This method assigns the “_NEG” tag for the words which are followed by the negation words. During the sentence analysis, if the words like “not”, “didn’t”, and “do not” appear in the sentence, all the words until the last word of the sentence are classified with tag “_NEG”. The result of the first step is stored in the list for further analysis, and will further provide a negation score (1 or 0) to the word. In the second step, by iterating the results obtained in the first step and parsing the word with the tag “_NEG” the score ‘1’ is assigned to the negation tagged word and “0” to the word without a tag. The word with score “1” will return the list of lemmas that contains the antonym to the original word and will reverse the meaning as well the polarity of the sentence when applied to the lexical resources to achieve accuracy in sentiment analysis from the Twitter data. Table 9 displays the functioning of algorithm steps as described above.

4.1. Computing Sentiment Polarity

An algorithm was developed to find the correct synset from a given word and then the part-of-speech was used to obtain the most accurate sentiment score when applied to lexical resources. This interconnection of semantic and lexical relationship for the words and their meanings are known as synsets or synonyms set or group of synonyms. The algorithm in Table 10 finds accurate synsets (all synonyms), lemmas (head words), and antonyms, as well as the part-of-speech (POS) tag which most accurately relates to the term. The WordNet form of the lexical database was used to label the synsets, lemmas, antonyms, and POS from the given tweets. The WordNet form of the lexical databases is commonly used by the dictionary- (lexicon) based approach, which automatically generates the dictionary of the words and its relationship in proper size. According to reference [22], the WordNet database consisted of 150,000 words which were organized in over 115,000 synsets. The synsets resulted in 207,000 pairs of word senses in the year 2006. The book by Bird et al. [2] mentions that the WordNet lexical resource contained 155,287 words and 117,659 synset (synonyms set) records by the year 2009.

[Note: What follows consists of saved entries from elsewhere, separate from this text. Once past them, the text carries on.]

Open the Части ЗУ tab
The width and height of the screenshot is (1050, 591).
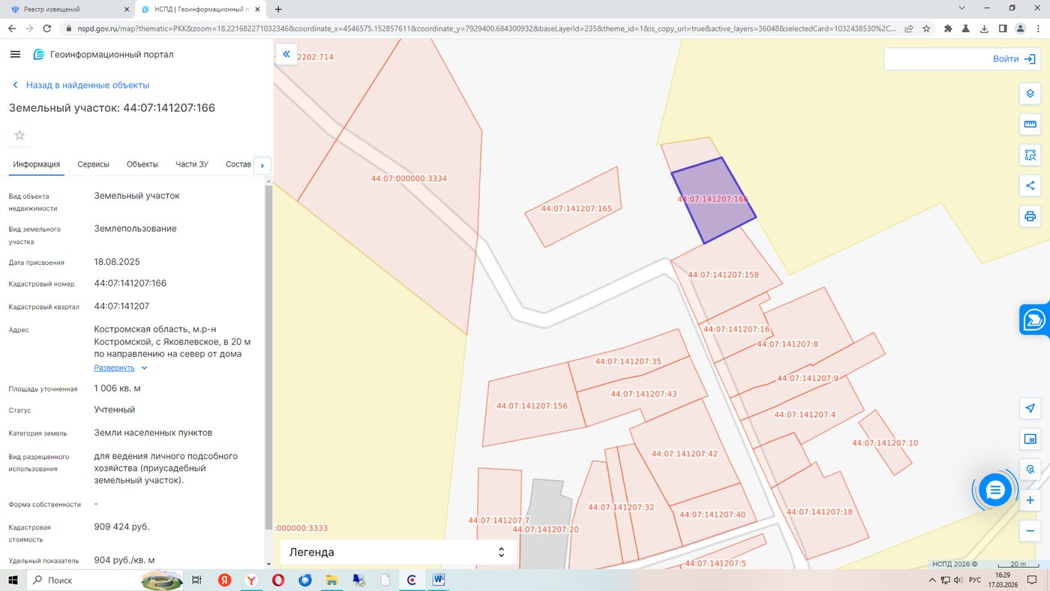[x=192, y=164]
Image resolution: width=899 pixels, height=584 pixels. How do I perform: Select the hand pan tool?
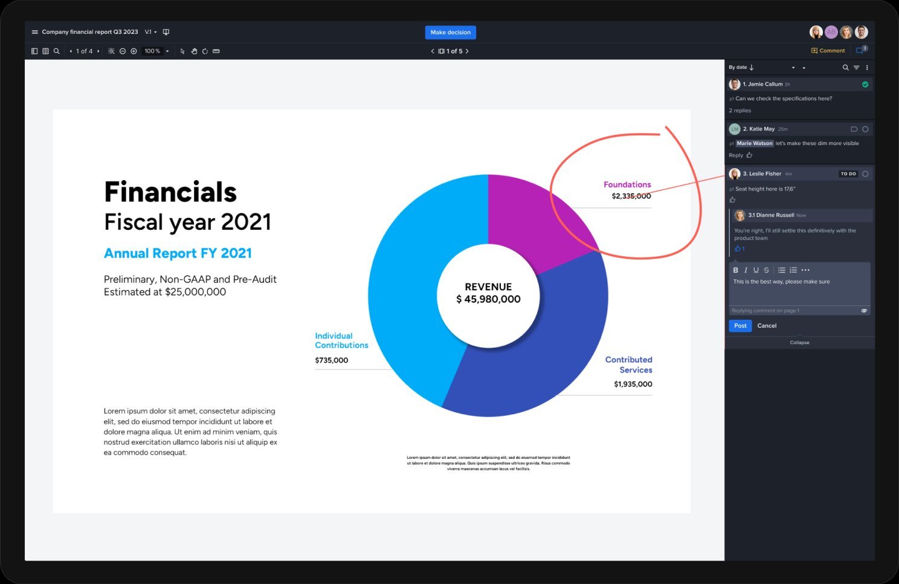point(194,51)
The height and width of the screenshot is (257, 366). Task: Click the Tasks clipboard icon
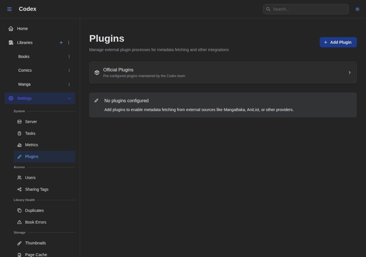(19, 133)
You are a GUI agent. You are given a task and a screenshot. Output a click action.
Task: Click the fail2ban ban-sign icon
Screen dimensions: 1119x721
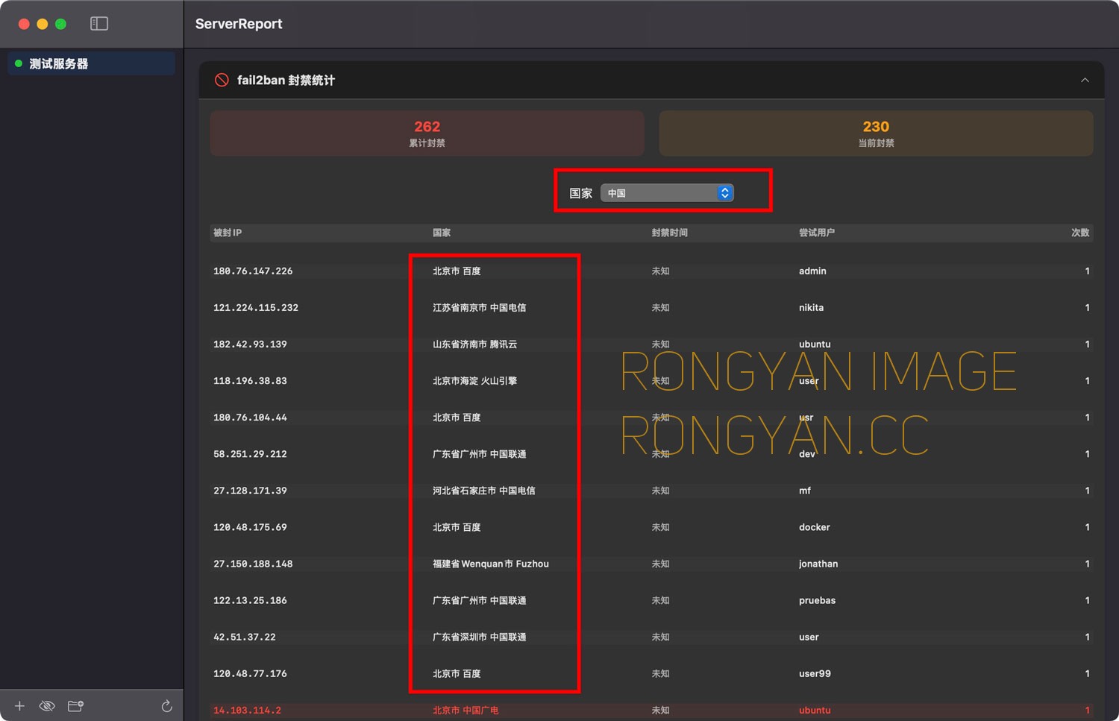click(x=222, y=80)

Once all the synonyms and the antonyms are obtained from the selected lemma names, negation marks are added to the lemma names as shown in the second step of Table 9. When the negation mark is 1, it will return antonyms for the given lemma in synset with its POS tag and if the negation mark is 0, it will return the most accurate synonyms for the lemma and POS tag. WordNet lexicon assigns the expressions, positioning the semantic meaning to the lemma, and prepares the information in the context for further identifying the accurate sentiment polarity of the word which conveys its specific emotional content. The extracted opinionated term from the WordNet database is assigned a numerical score using the SentiWordNet dictionary. SentiWordNet is a resource that consists of opinion information for the word extracted from the WordNet database where each term is assigned its numerical scores that contain sentiment value for the word and the gloss (information) associated with the word [23]. It has been constructed with information attached to the synset term, which is built on a quantitative analysis concept and it denotes the vector representation via semi-supervised synset classification methods [24].

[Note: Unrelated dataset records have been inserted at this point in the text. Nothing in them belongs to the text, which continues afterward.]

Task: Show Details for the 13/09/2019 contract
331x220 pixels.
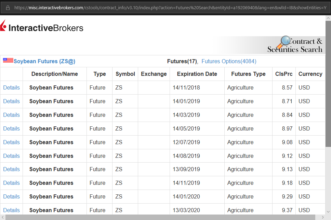Action: pos(11,169)
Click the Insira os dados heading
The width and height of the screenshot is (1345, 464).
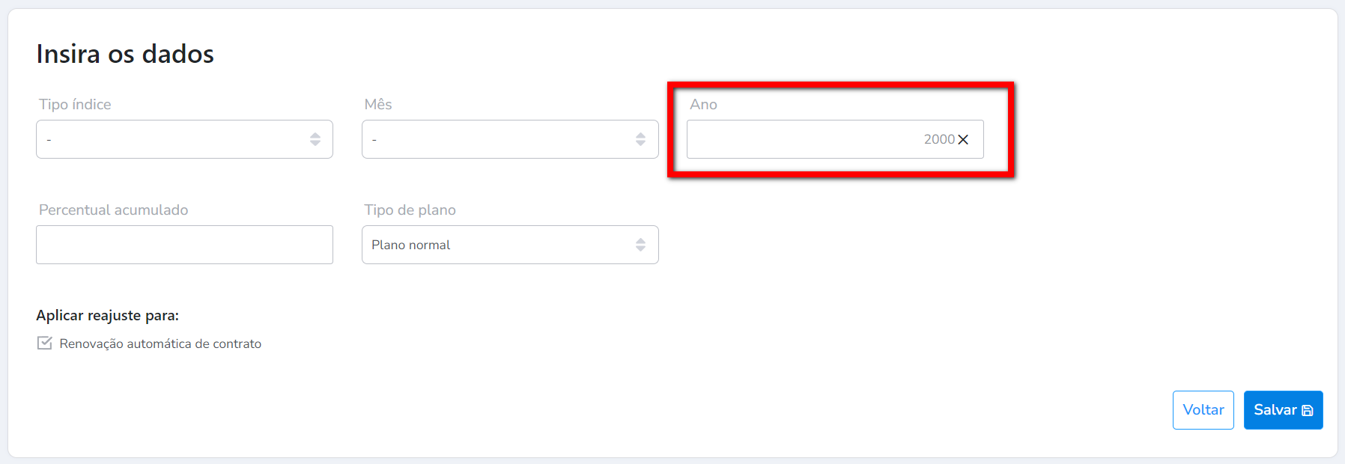pyautogui.click(x=125, y=54)
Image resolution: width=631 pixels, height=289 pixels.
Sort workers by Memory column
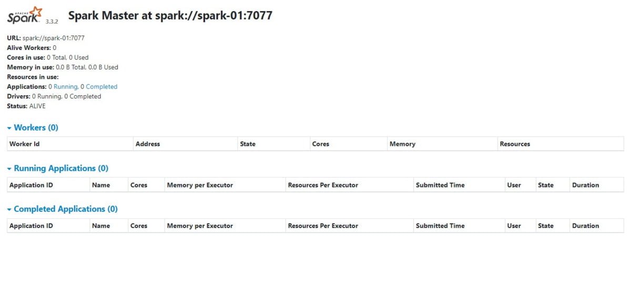click(x=403, y=144)
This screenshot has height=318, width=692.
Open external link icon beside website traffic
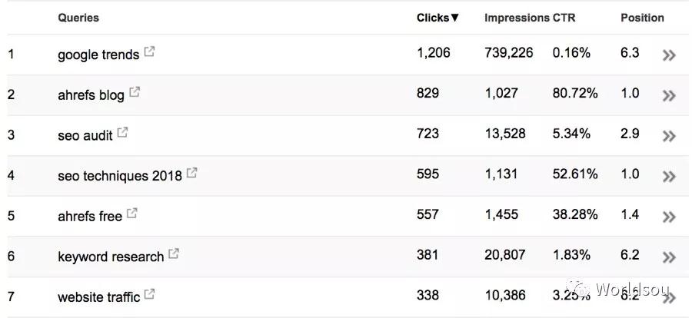pyautogui.click(x=150, y=293)
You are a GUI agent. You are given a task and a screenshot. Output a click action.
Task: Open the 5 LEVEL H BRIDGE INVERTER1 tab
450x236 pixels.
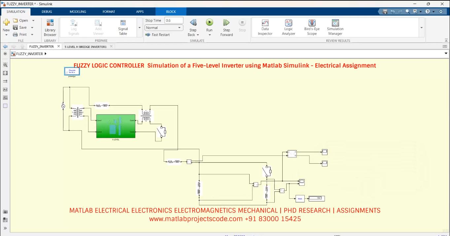[86, 47]
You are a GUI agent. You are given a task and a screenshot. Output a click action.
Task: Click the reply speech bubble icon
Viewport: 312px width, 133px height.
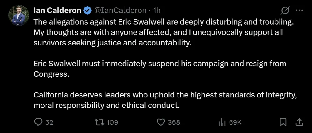point(38,122)
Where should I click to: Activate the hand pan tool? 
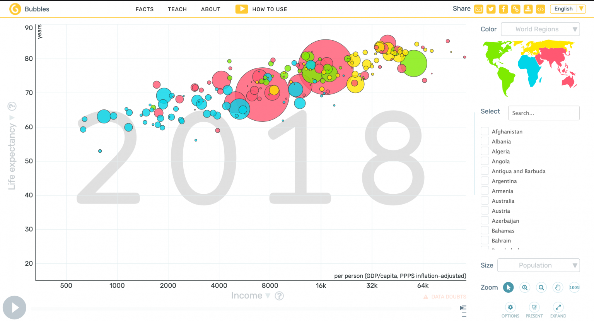point(558,287)
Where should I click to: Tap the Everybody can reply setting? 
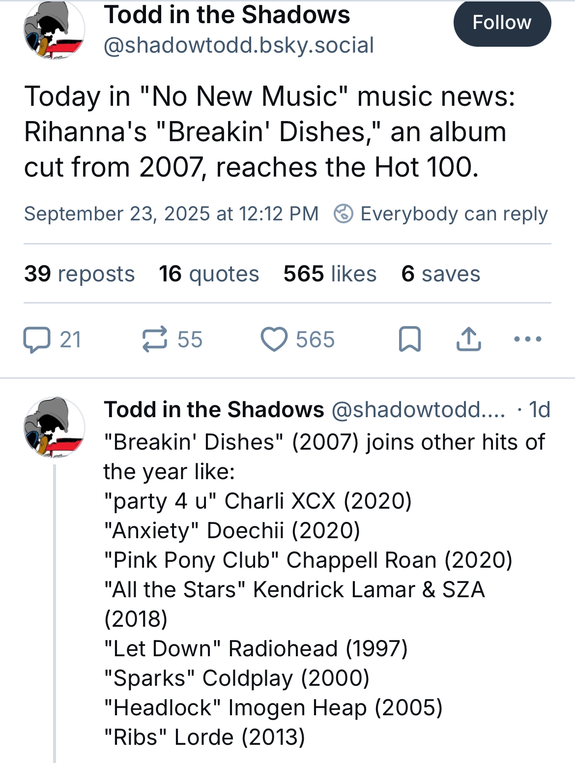[440, 214]
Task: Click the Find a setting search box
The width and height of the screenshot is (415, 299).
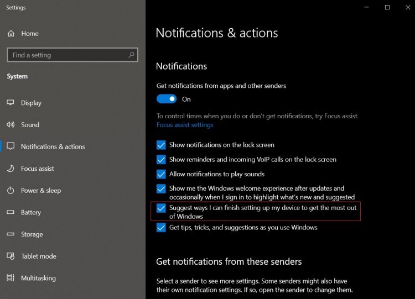Action: 72,55
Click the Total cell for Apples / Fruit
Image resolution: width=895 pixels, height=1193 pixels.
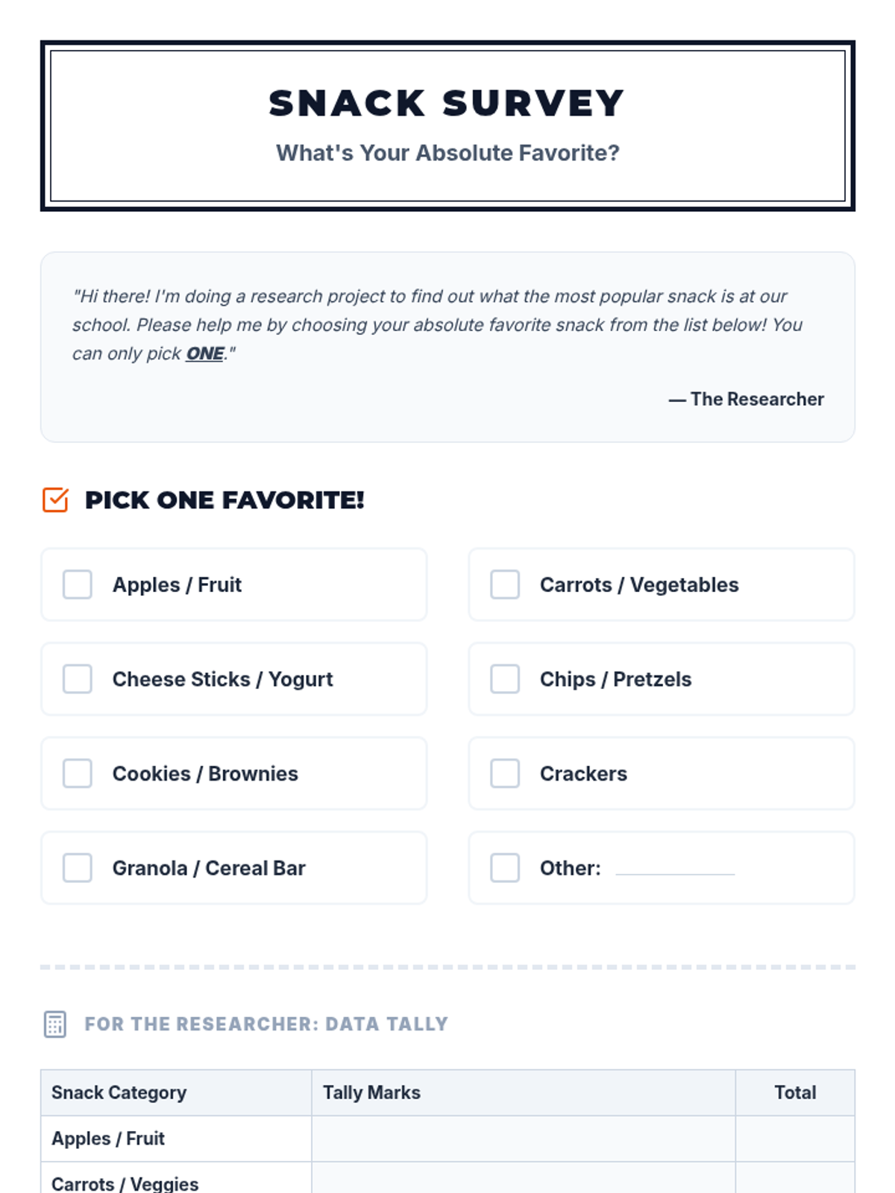click(795, 1139)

In order to explore the words from the tweets and to evaluate emotional words and their relationships using the WordNet object, NLTK is used by importing the WordNet class from the “nltk corpus” module. The WordNet dictionary returns synonyms (synsets) or the antonyms for the word, part-of-speech (POS), and its sense number for the requested corpus. Firstly, it sanitizes the word’s part-of-speech to standardize the POS tags for WordNet. To do so, a method that sanitizes the part-of-speech has been developed that places all POS tags starting with the letter “V” to “WordNet Verb”, “N” to “WordNet NOUN”, “J” to “WordNet ADJECTIVE”, “R” and “A” to “WordNet ADVERB” and others were tagged to “NONE”. The results of the sanitization of the POS tags are shown in Table 11.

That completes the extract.